Article ID: | iaor1996478 |
Country: | United Kingdom |
Volume: | 44 |
Issue: | 3 |
Start Page Number: | 369 |
End Page Number: | 377 |
Publication Date: | Jul 1995 |
Journal: | Applied Statistics |
Authors: | Mak T.K., Chan L.K. |
Keywords: | Taguchi method |
In the rubber industry, experiments are performed to examine how certain output characteristics are related to the design factors in the development of a rubber compound for tyre tread. Traditional approaches focus on adjusting the mean of an ouptut characteristic to a target value. The present aim is to search for levels of the design factors which minimize the between-units variation of the output characteristics, subject to the constraint that the mean be still on target.

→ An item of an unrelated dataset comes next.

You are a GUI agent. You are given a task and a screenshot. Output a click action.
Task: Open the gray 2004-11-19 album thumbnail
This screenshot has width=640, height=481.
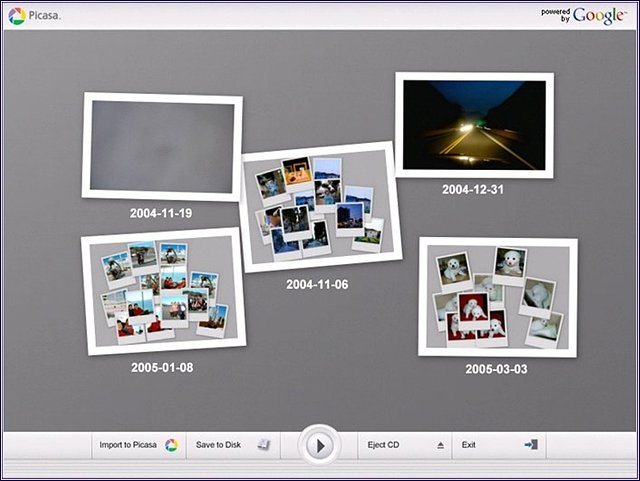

In this regard a regression approach is now proposed and its relationship with some traditional methods, such as the ‘performance measure independent of adjustment’ (PERMIA), is examined. The regression approach enjoys the following properties: it permits a two-step optimization, and a subsequent change in the targeted value can be easily accommodated by adjusting the variables identified in the second stage; it does not require the form of PERMIA to be known in advance; it is computationally simple, requiring only standard regression routines. Another example, dealing with effects of factors in the ability of a printing machine to apply colouring ink, is also given for illustration. The method, as a by-product, suggests a suitable transformation of the response for the approach advocated by Box.